--- ACTIVITY ---
Write out the data again in full, keeping every character the same.

(Stored items)
◇ ◇ ◇ ◇ ◇
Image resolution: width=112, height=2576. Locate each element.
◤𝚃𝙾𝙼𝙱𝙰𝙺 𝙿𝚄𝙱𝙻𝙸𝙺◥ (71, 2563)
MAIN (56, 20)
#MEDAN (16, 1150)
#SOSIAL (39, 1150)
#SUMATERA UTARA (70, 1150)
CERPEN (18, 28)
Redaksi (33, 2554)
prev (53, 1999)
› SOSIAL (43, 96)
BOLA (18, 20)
◇ ◇ ◇ ◇ ◇
--- OUTPUT BELOW ---
Image resolution: width=112, height=2576. Locate each element.
◤𝚃𝙾𝙼𝙱𝙰𝙺 𝙿𝚄𝙱𝙻𝙸𝙺◥ (71, 2563)
MAIN (56, 20)
#MEDAN (16, 1150)
#SOSIAL (39, 1150)
#SUMATERA UTARA (70, 1150)
CERPEN (18, 28)
Redaksi (33, 2554)
prev (53, 1999)
› SOSIAL (43, 96)
BOLA (18, 20)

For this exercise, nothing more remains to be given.